Al
parecer, David Blaine es un mago que conoce la dureza de la vida. Salió de
Harlem, después de quedarse huérfano, y empezó a aplicar en las calles de Nueva
York los conocimientos que obtuvo en las bibliotecas públicas. Al principio
eran trucos sencillos, como localizar a ciegas los ases de entre un mazo de
naipes o partir con los dientes una moneda de 25 centavos; nada que no pueda
verse en cualquier esquina concurrida de una urbe de tamaño medio. Luego
vinieron números más complicados, como la levitación a varios centímetros de
altura en medio de un tumulto. Las calles son un escenario legitimador para los
magos. Cuando éstos actúan en locales cerrados, queda la sospecha de hilos
transparentes, plataformas ocultas, sistemas tramposos de iluminación o mecanismos
recónditos capaces de engañar la mirada. Pero en la intemperie de las aceras y
el asfalto el margen para la prestidigitación es harto reducido.

*Actividades:*
1 > Según el texto sobre David Blaine, ¿de dónde salió este mago?
2 > Prosigue el texto sobre David Blaine a partir de su última oración.

*Datos proporcionados:*

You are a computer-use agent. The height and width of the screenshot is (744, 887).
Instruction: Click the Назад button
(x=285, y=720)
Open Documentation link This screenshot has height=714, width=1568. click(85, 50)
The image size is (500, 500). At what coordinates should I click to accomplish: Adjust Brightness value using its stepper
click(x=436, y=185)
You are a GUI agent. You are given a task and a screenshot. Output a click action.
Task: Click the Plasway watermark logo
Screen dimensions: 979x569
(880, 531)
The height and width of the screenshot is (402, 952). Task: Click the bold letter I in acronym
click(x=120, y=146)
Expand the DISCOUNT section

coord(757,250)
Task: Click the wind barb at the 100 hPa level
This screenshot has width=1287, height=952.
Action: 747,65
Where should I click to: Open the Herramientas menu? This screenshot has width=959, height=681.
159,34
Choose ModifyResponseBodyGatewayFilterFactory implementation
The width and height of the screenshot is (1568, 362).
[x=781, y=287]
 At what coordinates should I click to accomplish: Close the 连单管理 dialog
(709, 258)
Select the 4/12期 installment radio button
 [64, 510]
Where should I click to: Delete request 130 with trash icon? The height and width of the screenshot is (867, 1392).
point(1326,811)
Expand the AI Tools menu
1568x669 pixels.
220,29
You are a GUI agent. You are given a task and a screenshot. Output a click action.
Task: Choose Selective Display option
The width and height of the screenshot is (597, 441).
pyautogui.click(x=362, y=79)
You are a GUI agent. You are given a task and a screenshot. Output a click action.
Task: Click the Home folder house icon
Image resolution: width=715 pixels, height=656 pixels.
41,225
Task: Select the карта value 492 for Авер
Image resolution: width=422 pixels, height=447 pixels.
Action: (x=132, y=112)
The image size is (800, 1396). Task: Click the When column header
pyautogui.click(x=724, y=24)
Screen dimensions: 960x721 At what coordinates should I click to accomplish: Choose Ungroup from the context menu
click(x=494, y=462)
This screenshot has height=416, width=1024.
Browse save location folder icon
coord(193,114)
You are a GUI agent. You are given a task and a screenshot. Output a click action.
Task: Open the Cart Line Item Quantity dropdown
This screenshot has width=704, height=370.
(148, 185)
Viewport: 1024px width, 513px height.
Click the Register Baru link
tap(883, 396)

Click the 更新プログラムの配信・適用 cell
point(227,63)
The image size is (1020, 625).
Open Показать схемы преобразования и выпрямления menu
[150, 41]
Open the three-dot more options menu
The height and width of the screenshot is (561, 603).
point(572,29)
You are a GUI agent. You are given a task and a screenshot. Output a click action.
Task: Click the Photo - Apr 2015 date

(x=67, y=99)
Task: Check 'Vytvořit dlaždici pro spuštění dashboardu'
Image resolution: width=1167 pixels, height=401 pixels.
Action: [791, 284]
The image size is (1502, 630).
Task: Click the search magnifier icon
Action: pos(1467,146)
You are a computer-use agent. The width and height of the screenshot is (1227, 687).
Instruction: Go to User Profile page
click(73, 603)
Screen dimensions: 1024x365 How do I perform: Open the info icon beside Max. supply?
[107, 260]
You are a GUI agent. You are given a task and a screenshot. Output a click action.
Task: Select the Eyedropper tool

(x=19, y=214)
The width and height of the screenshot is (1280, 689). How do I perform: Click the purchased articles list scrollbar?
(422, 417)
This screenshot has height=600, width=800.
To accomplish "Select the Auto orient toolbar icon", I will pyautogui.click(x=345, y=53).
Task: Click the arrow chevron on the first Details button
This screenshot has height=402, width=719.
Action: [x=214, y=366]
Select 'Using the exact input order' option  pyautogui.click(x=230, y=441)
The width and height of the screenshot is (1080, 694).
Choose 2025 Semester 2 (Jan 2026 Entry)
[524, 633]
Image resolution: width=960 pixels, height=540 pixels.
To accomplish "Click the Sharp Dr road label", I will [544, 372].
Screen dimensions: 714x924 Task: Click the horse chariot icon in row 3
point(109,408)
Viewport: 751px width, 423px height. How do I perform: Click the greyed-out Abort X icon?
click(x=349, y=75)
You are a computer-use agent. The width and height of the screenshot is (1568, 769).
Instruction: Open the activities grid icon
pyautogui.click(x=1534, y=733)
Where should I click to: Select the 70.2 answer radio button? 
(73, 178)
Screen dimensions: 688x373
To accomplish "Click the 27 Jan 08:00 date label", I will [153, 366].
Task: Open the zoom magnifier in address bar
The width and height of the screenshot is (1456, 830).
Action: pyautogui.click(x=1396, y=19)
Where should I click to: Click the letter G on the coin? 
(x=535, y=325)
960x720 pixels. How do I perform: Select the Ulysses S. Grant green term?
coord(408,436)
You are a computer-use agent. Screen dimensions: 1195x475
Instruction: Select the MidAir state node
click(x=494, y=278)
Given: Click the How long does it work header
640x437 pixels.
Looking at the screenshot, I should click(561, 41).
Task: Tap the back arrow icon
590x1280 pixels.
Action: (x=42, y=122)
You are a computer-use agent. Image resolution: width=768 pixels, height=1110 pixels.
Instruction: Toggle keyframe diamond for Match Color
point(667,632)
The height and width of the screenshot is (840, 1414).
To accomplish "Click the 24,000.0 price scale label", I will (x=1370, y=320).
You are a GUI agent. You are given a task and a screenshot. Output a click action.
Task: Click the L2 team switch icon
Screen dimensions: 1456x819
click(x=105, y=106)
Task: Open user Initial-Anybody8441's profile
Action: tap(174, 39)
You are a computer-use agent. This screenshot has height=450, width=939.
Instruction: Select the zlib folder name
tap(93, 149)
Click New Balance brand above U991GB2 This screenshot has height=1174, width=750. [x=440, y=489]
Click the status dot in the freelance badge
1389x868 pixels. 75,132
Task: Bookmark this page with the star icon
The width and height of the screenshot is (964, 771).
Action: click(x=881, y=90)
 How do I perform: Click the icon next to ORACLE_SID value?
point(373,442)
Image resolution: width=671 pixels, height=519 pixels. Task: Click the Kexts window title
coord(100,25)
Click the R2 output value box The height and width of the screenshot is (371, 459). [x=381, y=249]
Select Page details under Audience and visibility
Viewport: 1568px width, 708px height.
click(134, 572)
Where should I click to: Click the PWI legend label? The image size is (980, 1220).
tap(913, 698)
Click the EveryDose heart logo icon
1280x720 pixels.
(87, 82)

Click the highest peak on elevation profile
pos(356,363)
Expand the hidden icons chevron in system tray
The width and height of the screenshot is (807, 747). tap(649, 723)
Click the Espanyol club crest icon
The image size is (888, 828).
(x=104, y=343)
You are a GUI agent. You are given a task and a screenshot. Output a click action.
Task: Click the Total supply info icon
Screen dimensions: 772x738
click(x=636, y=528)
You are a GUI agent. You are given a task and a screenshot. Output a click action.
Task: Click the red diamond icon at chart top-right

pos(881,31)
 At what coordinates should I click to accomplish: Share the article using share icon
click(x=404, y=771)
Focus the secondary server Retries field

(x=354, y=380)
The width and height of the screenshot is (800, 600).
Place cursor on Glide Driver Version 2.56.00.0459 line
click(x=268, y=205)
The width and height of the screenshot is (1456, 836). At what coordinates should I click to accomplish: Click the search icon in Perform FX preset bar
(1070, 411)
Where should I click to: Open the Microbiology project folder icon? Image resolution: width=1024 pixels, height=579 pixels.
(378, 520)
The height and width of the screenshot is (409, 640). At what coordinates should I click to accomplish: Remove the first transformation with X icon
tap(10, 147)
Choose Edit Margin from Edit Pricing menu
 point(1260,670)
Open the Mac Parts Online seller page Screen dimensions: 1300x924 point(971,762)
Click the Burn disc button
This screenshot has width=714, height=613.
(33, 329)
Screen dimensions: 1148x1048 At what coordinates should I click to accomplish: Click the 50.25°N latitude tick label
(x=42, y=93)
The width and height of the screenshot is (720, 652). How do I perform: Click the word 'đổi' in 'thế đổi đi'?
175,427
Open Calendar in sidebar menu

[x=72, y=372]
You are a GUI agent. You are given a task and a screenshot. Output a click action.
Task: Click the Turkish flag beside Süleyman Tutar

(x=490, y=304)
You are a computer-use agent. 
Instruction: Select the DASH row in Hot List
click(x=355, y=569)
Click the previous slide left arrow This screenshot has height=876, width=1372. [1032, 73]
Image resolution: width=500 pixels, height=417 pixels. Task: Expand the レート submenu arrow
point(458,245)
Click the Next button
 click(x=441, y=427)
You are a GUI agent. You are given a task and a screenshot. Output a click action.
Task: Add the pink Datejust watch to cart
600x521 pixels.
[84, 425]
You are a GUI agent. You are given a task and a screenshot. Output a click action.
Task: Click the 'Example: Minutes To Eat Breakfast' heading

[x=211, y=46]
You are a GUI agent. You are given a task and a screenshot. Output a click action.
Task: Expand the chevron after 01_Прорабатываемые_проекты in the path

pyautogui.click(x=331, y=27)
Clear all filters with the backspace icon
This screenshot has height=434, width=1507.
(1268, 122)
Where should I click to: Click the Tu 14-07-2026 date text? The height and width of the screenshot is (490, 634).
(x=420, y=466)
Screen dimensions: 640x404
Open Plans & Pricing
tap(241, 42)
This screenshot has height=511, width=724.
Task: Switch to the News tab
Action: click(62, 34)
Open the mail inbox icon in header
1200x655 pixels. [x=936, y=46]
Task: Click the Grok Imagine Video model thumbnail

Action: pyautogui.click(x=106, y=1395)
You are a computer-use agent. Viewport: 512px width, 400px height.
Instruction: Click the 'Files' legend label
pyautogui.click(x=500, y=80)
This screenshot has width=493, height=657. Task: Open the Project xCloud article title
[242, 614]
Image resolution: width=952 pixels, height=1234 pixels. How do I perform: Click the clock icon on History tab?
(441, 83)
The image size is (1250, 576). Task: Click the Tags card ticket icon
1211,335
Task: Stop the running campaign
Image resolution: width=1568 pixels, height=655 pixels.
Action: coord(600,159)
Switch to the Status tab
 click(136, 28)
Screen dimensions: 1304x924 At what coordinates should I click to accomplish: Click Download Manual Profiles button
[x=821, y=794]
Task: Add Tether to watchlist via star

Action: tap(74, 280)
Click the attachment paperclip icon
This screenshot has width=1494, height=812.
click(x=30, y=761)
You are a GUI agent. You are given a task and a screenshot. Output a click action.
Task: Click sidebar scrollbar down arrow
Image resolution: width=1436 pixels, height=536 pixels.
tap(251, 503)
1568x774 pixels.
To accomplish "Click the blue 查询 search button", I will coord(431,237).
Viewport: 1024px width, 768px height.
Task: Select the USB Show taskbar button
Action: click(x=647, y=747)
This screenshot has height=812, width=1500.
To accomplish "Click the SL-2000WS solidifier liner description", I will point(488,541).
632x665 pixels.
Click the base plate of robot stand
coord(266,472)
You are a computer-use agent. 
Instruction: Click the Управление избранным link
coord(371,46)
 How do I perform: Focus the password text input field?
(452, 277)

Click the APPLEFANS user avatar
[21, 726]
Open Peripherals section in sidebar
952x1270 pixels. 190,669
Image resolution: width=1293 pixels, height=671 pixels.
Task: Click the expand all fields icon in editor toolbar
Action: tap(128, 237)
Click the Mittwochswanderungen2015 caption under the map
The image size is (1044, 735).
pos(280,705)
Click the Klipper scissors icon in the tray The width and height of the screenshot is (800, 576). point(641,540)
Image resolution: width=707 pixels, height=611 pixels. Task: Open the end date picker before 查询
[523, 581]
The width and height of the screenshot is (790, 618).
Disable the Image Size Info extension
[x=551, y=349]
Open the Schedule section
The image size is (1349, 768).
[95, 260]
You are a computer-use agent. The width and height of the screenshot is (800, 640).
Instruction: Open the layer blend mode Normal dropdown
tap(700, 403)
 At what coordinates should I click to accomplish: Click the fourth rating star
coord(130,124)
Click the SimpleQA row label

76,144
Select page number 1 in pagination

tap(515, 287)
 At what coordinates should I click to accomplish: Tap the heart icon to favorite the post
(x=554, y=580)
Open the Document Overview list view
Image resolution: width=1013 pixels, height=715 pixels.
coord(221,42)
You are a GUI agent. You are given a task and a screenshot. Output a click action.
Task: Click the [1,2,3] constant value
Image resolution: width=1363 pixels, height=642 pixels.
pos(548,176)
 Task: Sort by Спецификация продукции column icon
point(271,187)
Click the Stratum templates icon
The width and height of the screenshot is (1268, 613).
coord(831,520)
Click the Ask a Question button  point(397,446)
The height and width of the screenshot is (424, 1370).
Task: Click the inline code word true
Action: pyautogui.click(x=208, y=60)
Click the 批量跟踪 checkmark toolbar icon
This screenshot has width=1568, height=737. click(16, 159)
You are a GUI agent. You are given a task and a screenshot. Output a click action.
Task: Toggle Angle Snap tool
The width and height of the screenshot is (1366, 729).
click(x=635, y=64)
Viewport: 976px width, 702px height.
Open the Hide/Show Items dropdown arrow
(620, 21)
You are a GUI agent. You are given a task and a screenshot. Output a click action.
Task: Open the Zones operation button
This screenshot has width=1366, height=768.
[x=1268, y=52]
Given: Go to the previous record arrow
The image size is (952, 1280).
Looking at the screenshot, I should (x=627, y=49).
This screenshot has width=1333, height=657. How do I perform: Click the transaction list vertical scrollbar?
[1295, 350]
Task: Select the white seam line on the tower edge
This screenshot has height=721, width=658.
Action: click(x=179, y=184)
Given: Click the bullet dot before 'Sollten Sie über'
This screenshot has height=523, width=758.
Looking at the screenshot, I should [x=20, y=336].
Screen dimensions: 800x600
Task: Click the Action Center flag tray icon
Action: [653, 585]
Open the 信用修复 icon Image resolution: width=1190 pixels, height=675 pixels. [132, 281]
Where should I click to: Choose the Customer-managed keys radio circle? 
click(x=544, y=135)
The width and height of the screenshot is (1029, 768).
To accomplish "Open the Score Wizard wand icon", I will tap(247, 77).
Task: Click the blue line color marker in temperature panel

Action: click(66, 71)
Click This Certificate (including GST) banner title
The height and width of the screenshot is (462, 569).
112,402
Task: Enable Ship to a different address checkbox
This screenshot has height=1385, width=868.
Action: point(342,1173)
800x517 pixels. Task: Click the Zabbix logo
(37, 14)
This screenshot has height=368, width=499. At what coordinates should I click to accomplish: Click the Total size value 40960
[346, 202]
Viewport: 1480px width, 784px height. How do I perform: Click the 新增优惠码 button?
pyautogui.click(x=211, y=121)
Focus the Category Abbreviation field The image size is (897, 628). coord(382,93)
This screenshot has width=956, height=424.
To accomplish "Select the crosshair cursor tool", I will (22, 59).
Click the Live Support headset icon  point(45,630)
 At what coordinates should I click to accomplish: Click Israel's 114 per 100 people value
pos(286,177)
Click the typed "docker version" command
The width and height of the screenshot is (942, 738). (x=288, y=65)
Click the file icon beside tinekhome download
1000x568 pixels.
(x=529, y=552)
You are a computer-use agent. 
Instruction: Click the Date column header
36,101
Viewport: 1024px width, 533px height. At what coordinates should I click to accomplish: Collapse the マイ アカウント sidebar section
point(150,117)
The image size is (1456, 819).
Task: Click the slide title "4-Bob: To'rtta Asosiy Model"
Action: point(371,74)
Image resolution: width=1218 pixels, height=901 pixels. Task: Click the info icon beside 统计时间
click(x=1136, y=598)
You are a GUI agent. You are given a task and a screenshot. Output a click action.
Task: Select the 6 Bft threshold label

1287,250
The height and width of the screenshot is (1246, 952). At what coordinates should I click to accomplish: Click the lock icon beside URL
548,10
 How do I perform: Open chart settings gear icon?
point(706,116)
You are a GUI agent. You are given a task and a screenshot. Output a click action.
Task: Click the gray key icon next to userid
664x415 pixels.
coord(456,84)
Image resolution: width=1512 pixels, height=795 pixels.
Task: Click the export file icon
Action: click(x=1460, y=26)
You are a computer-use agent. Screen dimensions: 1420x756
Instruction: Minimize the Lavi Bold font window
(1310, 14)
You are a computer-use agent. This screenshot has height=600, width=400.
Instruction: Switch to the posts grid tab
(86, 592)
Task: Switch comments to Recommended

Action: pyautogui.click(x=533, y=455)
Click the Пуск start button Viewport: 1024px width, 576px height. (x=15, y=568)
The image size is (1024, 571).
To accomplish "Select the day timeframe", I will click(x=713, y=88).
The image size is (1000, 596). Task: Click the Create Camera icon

*Respuestas:*
1 > De Harlem.

2 >
Un día,
a fuerza de sostenerse en el aire sin causa física aparente, Blaine logró su
primer especial de televisión. Se encerró, para el efecto, en un ataúd
transparente, y se hizo enterrar durante cinco días en el centro de Manhattan,
acompañado sólo por una cámara de video que transmitía durante 24 horas su
trance profundo y plácido. El siguiente gran show consistió
en introducirse en un cubo de hielo ante la mirada de transeúntes y reporteros.
Pretendía permanecer allí tres días, pero 12 horas antes del plazo se derrumbó
su resistencia y pidió que lo sacaran.
Con
esos antecedentes, el mago David Blaine ideó una prueba especialmente
peligrosa: imitar la cuarentena de Cristo. Lo hizo a la manera mediática del reality
show, metido en una enorme pecera (213 por 213 por 91 centímetros) colgada,
a su vez, cerca del puente de la Torre de Londres, a orillas del Támesis.
Durante 44 días se limitó a beber agua y a ignorar las provocaciones de algunos
vándalos que lo hostigaron con linternas de mano y estamparon en las paredes
transparentes de su refugio huevos y globos llenos de pintura. El domingo
pasado, después de 44 días como atractivo turístico temporal, y gravemente
debilitado por el ayuno, el mago fue sacado de la caja y transportado a un
hospital londinense. Según Sky Tv, unos 250 mil espectadores acudieron en ese
lapso a presenciar el martirio autoinfligido de David Blaine.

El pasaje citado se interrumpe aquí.